During a presentation at the PBMI 2018 Drug Benefit Conference, Patty Taddei-Allen, PharmD, Director of Outcomes Research at WellDyneRx, outlined some innovative multifaceted approaches to improving outcomes and costs in patients with type-2 diabetes.

Dr Taddei-Allen started her presentation by explaining some of the common reasons patients with type-2 diabetes struggle with adherence. She also outlined some strategies for improving adherence to both oral therapies and injectables.

She explained that 30% to 50% of diabetes treatment failures are due to non-adherence, with an estimated 125,000 deaths caused by non-adherence every year. She noted that this leads to avoidable health care costs, with non-adherence representing about $50 billion in yearly spending. Dr Taddei-Allen also said that most diabetes readmissions are due to poor adherence, with most patients dropping off of treatment after the first 6 months.

“Medications are great, if people would only take it,” she said during the presentation.

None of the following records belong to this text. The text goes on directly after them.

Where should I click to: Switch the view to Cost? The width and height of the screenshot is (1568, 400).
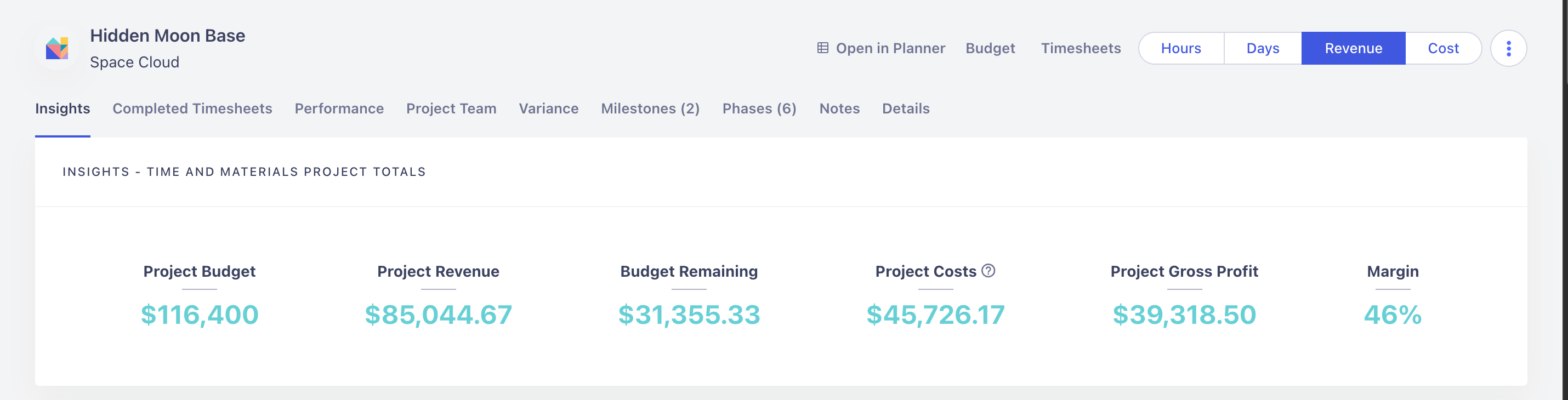click(1442, 49)
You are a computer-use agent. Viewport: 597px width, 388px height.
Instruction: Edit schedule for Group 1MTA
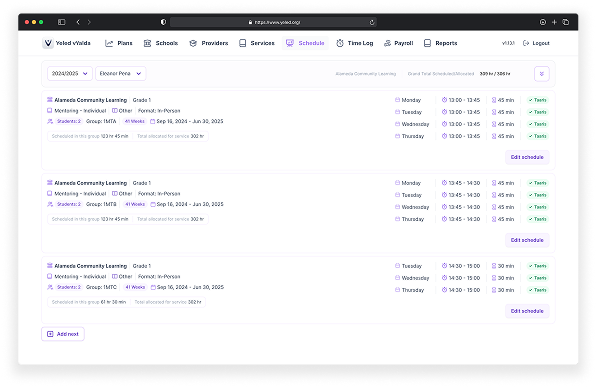527,157
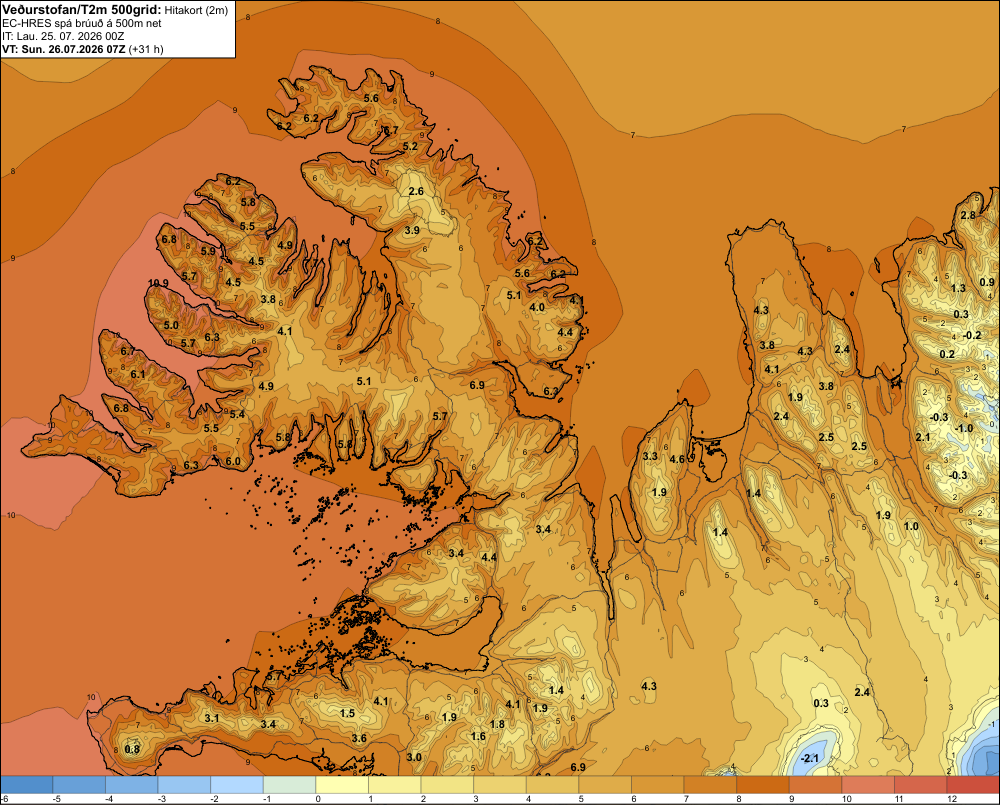Select the EC-HRES forecast description text

pyautogui.click(x=82, y=24)
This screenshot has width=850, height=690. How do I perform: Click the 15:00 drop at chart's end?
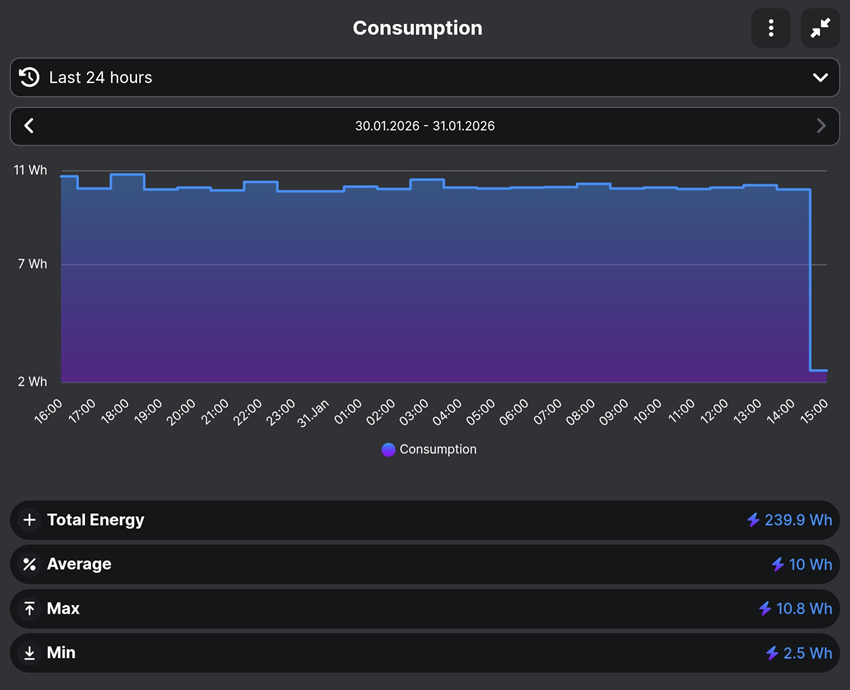pos(819,376)
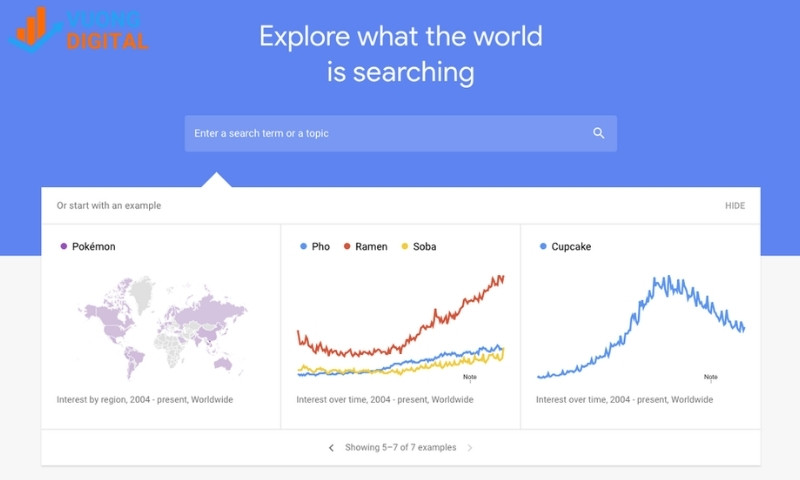Image resolution: width=800 pixels, height=480 pixels.
Task: Click the Note marker on Ramen chart
Action: pyautogui.click(x=470, y=377)
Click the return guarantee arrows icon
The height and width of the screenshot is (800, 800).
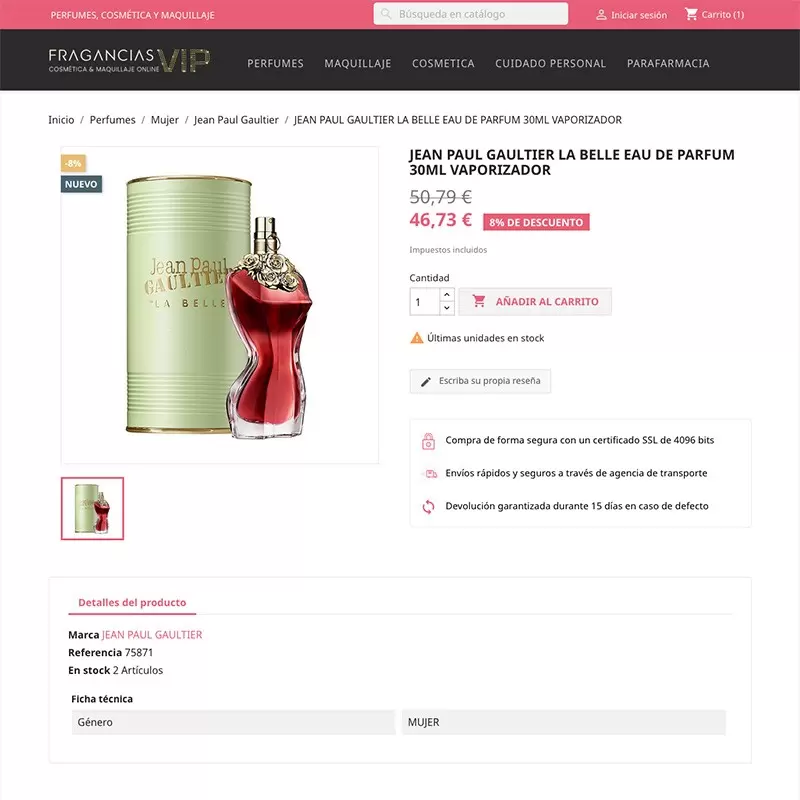coord(428,507)
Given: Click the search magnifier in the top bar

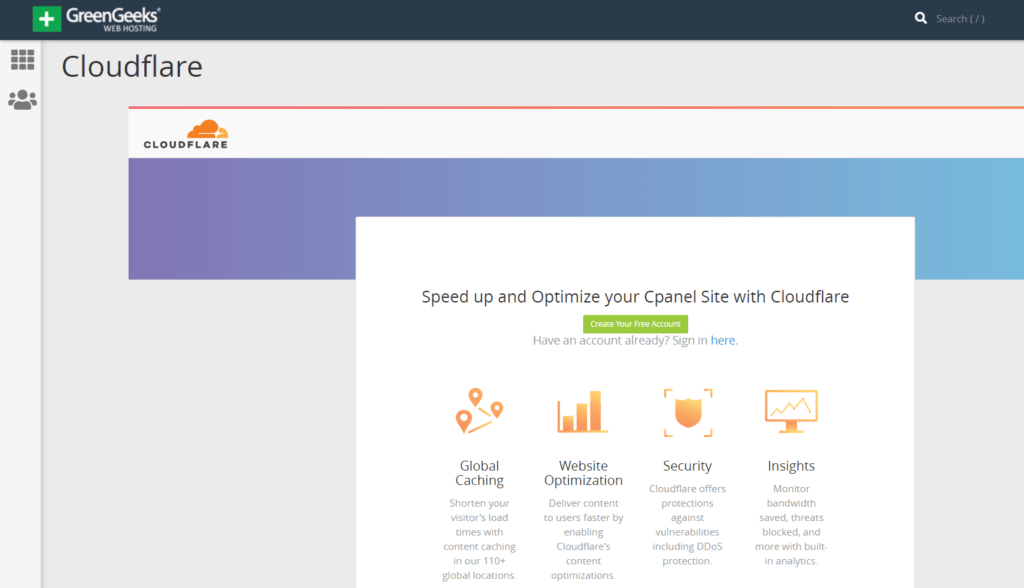Looking at the screenshot, I should click(921, 17).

Dr Taddei-Allen, along with  Nick Page, PharmD VP of Specialty and Clinical Operations at WellDyneRx, explained different terms related to adherence, including compliance—those show adhere to medication, persistence—the extent to which patients stay on a medication course, primary non-adherence—medications that are never filled, and secondary non-adherence—prescribed medications that are only filled once or twice.

They also noted that non-adherence usually trigger hypoglycemia and can cause other comorbid health conditions like obesity.

Reasons for non-adhernce are often financial or the result of polypharmacy. These include high copays. High need for different medications each day, and confusion. Patients can often also become non-adherent during hospitalization, when they are switched to different agents based on the hospital’s formulary.

Dr Taddei-Allen explained a course of action that can help stave off adherence issues. This step-by-step practice included simplifying a patients mediation regimen, explaining the importance of adherence, modify patient behaviors or beliefs, provide communication and trust, leave the bias, and evaluate and monitor adherence.

Simplifying the regimen requires personalizing the medicine by working it into the patients daily life. Connecting patients with resources like pill boxes, cell phone alarms, and apps can help them manage their medications.

Modifying behavior and imparting knowledge require engaging with patients to get an understanding of how they feel about their treatment. Motivational interviewing techniques can be used to modify behavior. Also, providers must identify the largest barriers to adherence for each patient without assuming.

Dr Taddei-Allen recommended closed formularies that drive patients to higher rebates on targeted medications. She also concluded that in order to improve costs and outcomes, risk stratification needs to be applied to engage the highest-risk patients with disease management interventions.